To determine the sensitivity of a panel of breast cancer cells to EMP2 treatment, cells were treated with varying concentrations of anti-EMP2 IgG1 or control IgG (Fig. 3B). A dose-dependent reduction in cell viability was observed after 4 days in SK-BR-3, MDA-MB-231, and MDA-MB-468 cells. The respective sensitivity (IC50) of the cell lines to anti-EMP2 IgG1 ranged from 2 μg/mL to 140 μg/mL for SK-BR-3 and MDA-MB-468, respectively. Importantly, no change in cellular viability was measured in EMP2-negative HS578t cells even at high concentrations of the antibody. As anti-EMP2 IgG1 recognized murine EMP2, we determined if the antibody could elicit a similar response in the 4T1 mouse mammary tumor line. 4T1 cells were susceptible to anti-EMP2 IgG1 with an IC50 of 108 μg/mL.

To determine if cell death occurred via apoptosis, cells were incubated with anti-EMP2 diabody or IgG1 (or appropriate controls) and then stained for Annexin V and by propidium iodide. As shown in Fig. 2C, incubation of ZR-75-1 or MDA-MB-468 cells with anti-EMP2 diabody or anti-EMP2 IgG1 induced apoptosis within 48 hours (Fig. 3C). Such an effect was not seen with the corresponding negative controls.

Anti-EMP2 IgG1 mediates ADCC against breast cancer cells

Although antibody treatment was able to directly induce apoptosis in EMP2-expressing breast cancer cells, we were curious as to whether such treatment might also elicit ADCC. We tested this effect in vitro using freshly isolated PBMCs and incubated them with the HER2-positive SK-BR-3 cell line. As shown in Fig. 3D (top and bottom), anti-EMP2 IgG1 treatment elicited a significant increase in cell death compared with the PBMC treatment alone. This ADCC effect was similar to that produced with trastuzumab.

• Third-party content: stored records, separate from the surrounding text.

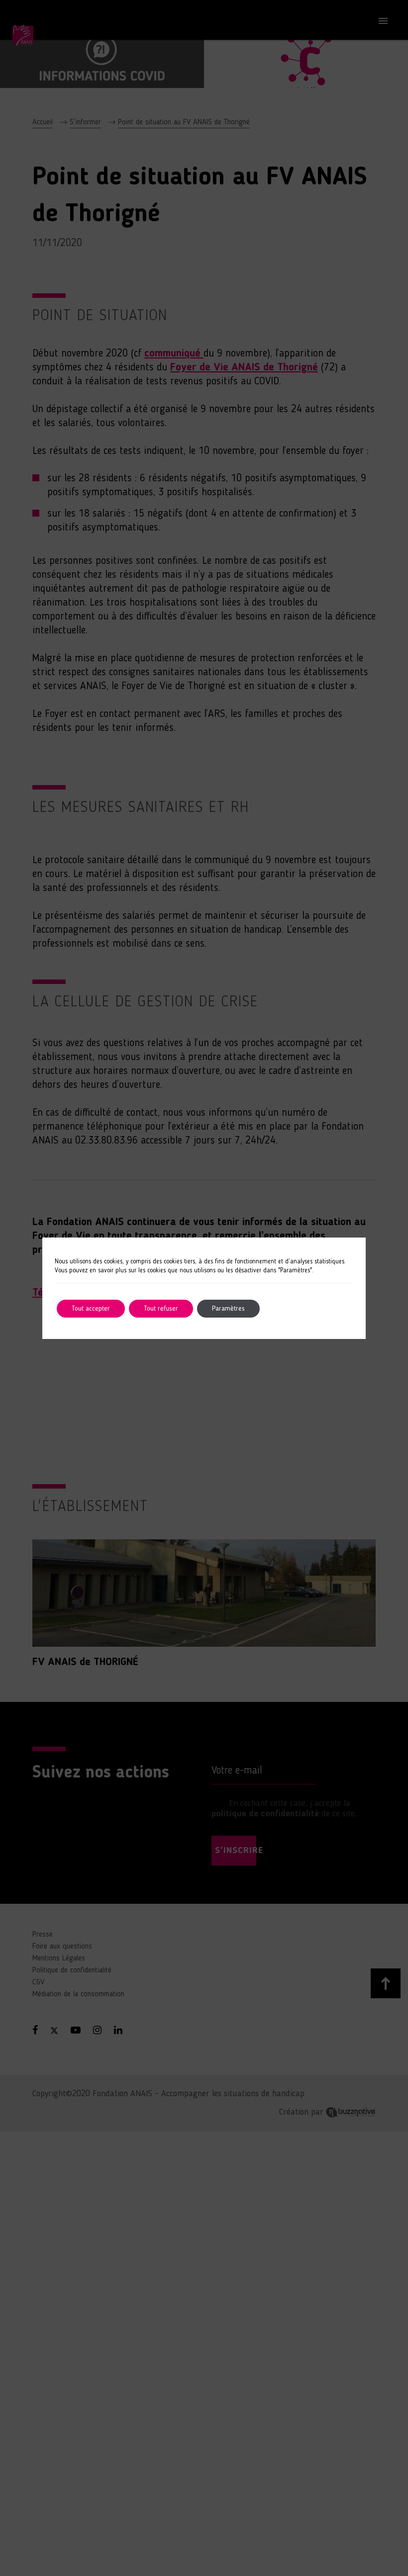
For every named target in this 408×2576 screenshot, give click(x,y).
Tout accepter (91, 1308)
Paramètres (228, 1308)
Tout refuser (161, 1308)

Anti-EMP2 antibodies reduce tumor growth in vivo

To translate our in vitro data, we initially performed pharmacokinetic and toxicity studies to estimate a dosing schedule. Using C57B/6 mice, serum concentrations of trastuzumab and anti-EMP2 IgG1 after a single dose of 10 mg/kg were similar when measured over 1 week. For both antibodies, <5% of the antibody remained in circulation after 7 days (Supplementary Fig. S2). We previously have shown that weekly injections of EMP2 diabody demonstrated no detectable systemic toxicity or adverse host effects (7, 20). Likewise, upon extensive testing with weekly injections of the full-length anti-EMP2 IgG1 in C57B/6 mice (10 mg/kg) for 7 weeks or injections with increasing concentrations of antibody ranging from 10 mg/kg to 40 mg/kg, no indication of systemic or tissue-specific damage or toxicity was observed (Supplementary Tables 4 and 5, respectively). Comparison of weight, tissue histology, and pharmacologic parameters revealed no significant differences compared with control antibody treatment.

To determine the effectiveness of anti-EMP2 IgG1 in vivo, two mouse systems, a xenograft model and an orthotopic model of breast cancer metastasis, were used.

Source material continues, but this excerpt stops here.